April 2000 As mentioned before, I was finding the organ too tall to put the keyboards on. The solution was simple enough. The top of the organ was removed, and the lower synth keyboard (ex System 100M) was set into the organ at an angle I found comfortable to play. This saved me about three inches. It was also positioned to favor playing with the left hand. The second synth keyboard (the SH5 monophonic keyboard) was mounted behind the first, also at an angle. Both keyboards swing up for access.

There are some gaps to fill in the panel work, and I may put some controls there. Some circuits I add are more appropriate to the organ than the synth, so there isn't a lot of point in turning them into a module.

At the moment, I have a computer monitor and keyboard balanced at the left end, as I am using a 486 to scan the ex System 100M keyboard. Currently the software is sufficient to run the keyboard as low-note priority monophonic. There are only two oscillators connected to it, both of them digital in nature. The output frequency of these digital oscillators is quite high, making it mandatory to feed them through a wave-table module to be be able to hear anything! More oscillators will be added in time. I don't expect there will be much consistency in design either, as I will be using some other older digital oscillators that operate at a much lower frequency. New oscillators will be developed on an individual basis, as I find ways to improve the design.

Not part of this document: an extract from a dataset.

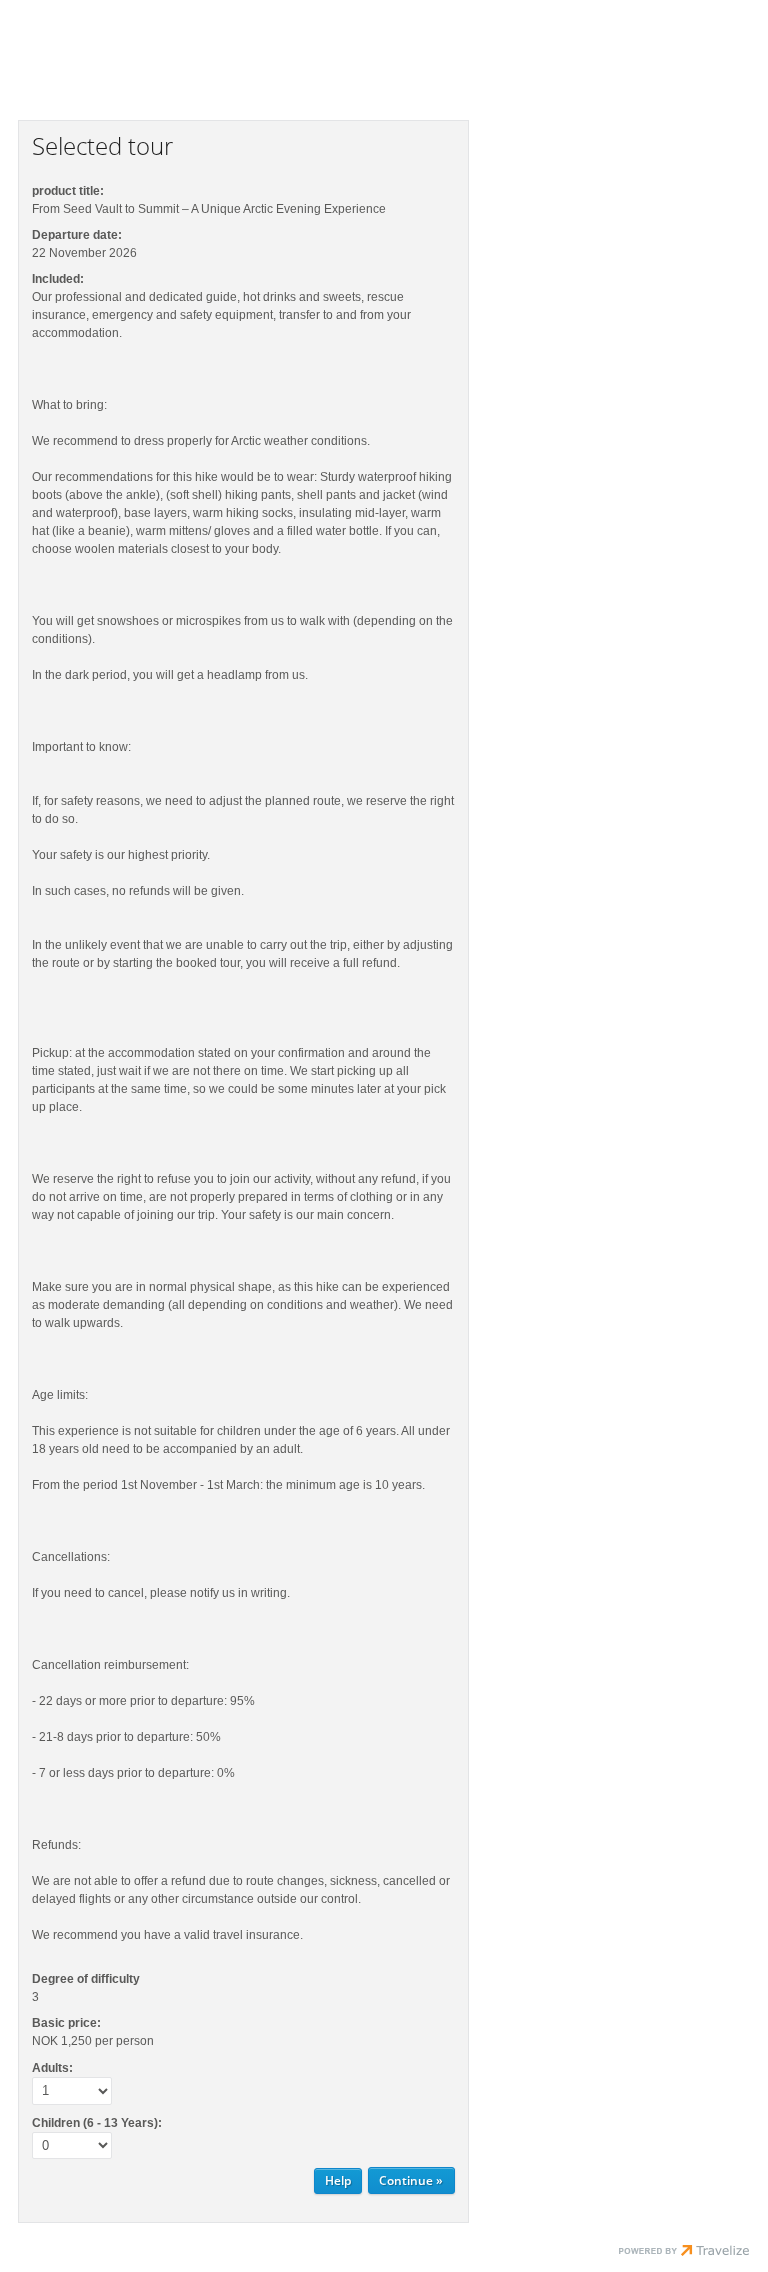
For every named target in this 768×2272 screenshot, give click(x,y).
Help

DCO I started building the first digital oscillator back in 1984! It was always intended to drive a wave table, and was based on a proposal in a local electronics mag, though the proposed design was running such that it's output was at audio frequency, not 64 times higher. It uses a 32 MHz master oscillator, feeding a divider chain to give 8 octaves. A 74LS151 selects the octave then feeds it to an 8-bit programmable divider. The pitch isn't quite as accurate as the classic TOS chips, which would require a minimum of 9 bits, but is still pretty good. There were several problems found with this beast. For a start, the top 74LS193 divider in the programmable section had to be selected as it is being run well out of spec. The design was originally done so that one master oscillator and divider chain would drive several of the programmable divider sections. Only one PCB was ever made, and this has been cut down to remove all of the digital "VCA" and wave table sections, in favor of using new designs. The board to the left is the master oscillator and divider, while the board to the right is the programmable divider. The two empty sockets on the left board used to contain lookup ROMs that converted numerical sequence (i.e. 1 to 84) into the correct divider values. Now this conversion is handled by a lookup table in the software.

DCO The second digital oscillator was lashed up on some experimenter board, and is a 12 bit programmable divider running at 24 MHz. 24 Mhz is almost the maximum these old 74LS chips will run, and in fact with this module, I was unable to even get it to work at the 25 MHz specified maximum of the devices. At some point in the design, my brain stepped out for a break, because the divider should really have been 16 bits. As it is I don't have the full range I required, though the range is sufficient for the keyboard with Middle C in it's correct location.

All will ultimately be interfaced to sequencer software also handled by the 486. Have you noticed my failure to mention Midi? That is because I don't use Midi, and expect I never will.